-------- Dados do exercício

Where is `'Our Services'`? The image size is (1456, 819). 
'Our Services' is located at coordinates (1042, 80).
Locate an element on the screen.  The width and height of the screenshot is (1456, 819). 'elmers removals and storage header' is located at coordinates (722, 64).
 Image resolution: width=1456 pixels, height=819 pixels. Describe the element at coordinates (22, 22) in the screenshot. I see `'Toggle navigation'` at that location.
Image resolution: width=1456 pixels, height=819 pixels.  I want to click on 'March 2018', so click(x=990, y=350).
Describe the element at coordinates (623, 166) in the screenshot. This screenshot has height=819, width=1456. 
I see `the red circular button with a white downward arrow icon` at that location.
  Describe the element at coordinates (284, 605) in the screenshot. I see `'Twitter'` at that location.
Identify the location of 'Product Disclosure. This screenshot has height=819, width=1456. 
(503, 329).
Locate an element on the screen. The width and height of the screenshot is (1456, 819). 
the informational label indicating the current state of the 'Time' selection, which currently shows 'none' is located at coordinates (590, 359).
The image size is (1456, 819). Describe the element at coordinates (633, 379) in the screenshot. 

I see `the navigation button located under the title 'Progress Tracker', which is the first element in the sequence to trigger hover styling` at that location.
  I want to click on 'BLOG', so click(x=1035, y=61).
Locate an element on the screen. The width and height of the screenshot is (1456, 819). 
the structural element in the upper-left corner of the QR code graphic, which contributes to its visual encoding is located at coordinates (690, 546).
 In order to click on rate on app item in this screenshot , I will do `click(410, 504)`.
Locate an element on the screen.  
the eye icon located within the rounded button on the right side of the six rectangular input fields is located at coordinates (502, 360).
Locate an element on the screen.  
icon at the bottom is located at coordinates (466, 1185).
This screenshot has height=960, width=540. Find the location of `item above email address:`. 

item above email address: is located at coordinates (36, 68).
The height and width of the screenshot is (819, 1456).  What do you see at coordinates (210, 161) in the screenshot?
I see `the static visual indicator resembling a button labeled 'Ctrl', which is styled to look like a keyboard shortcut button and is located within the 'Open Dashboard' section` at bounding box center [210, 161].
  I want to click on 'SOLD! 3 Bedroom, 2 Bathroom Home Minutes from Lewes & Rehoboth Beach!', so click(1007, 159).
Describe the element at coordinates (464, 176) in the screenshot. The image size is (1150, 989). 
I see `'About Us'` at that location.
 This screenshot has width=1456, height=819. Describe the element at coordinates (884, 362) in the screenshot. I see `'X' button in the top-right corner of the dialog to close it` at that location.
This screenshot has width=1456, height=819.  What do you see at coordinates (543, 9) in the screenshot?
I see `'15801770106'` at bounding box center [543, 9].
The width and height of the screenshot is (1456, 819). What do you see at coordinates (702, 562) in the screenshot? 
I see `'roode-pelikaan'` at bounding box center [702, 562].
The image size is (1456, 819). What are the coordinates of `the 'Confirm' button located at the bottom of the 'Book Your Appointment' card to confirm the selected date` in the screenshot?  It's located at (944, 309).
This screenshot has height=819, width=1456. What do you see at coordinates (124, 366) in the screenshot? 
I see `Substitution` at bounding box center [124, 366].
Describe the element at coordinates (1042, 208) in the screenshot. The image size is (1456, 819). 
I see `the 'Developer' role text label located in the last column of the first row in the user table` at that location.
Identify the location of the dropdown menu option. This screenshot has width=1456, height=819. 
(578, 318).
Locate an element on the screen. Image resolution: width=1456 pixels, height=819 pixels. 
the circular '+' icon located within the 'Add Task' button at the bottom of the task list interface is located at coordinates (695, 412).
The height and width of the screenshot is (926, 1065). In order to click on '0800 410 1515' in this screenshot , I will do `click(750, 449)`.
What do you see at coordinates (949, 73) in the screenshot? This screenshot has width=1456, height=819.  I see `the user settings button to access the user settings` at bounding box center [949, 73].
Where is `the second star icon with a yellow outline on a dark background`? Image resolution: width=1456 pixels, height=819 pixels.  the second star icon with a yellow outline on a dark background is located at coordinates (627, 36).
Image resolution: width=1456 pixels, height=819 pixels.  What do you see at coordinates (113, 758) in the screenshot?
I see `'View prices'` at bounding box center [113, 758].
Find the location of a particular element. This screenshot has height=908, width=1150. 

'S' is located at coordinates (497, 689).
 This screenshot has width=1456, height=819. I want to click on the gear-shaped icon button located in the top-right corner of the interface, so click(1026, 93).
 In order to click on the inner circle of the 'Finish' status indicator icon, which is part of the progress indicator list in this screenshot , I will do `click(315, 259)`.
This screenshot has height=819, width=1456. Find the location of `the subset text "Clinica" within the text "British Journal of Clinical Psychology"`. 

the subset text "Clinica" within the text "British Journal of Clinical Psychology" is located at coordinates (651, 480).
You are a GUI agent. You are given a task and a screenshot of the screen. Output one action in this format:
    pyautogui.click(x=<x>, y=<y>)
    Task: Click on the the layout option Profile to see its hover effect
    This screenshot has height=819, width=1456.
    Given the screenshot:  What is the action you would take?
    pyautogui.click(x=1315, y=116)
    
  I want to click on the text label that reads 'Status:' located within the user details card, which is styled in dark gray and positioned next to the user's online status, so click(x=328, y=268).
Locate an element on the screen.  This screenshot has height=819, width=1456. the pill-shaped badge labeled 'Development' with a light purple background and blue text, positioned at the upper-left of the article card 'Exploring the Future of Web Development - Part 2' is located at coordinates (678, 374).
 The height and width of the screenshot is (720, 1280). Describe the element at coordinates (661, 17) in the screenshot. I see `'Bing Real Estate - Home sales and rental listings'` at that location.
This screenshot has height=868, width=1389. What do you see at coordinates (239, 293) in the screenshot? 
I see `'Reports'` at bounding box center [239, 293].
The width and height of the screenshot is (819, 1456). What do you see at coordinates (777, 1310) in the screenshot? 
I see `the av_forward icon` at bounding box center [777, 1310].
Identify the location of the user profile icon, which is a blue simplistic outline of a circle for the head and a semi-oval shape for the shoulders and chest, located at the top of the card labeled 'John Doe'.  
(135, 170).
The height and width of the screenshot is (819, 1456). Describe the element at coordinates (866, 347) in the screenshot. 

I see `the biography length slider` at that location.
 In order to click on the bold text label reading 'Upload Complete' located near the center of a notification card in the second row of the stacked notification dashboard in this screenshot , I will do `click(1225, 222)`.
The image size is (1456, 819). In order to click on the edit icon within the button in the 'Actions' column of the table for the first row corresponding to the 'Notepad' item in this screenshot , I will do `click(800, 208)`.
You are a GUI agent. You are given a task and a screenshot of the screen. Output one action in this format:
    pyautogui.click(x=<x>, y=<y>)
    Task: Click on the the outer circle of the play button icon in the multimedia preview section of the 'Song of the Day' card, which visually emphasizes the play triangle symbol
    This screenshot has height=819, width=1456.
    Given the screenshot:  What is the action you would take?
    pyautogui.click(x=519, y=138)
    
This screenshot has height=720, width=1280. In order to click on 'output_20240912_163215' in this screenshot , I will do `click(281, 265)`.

----------------

**Tarefa:** Transcreva sem nenhuma alteração as linhas dos itens acima, da linha que contém "758) in the screenshot?" até a linha que contém "This screenshot has width=1456, height=819. I", com ambas incluídas.

**Resultado da tarefa:**
Image resolution: width=1456 pixels, height=819 pixels.  What do you see at coordinates (113, 758) in the screenshot?
I see `'View prices'` at bounding box center [113, 758].
Find the location of a particular element. This screenshot has height=908, width=1150. 

'S' is located at coordinates (497, 689).
 This screenshot has width=1456, height=819. I want to click on the gear-shaped icon button located in the top-right corner of the interface, so click(1026, 93).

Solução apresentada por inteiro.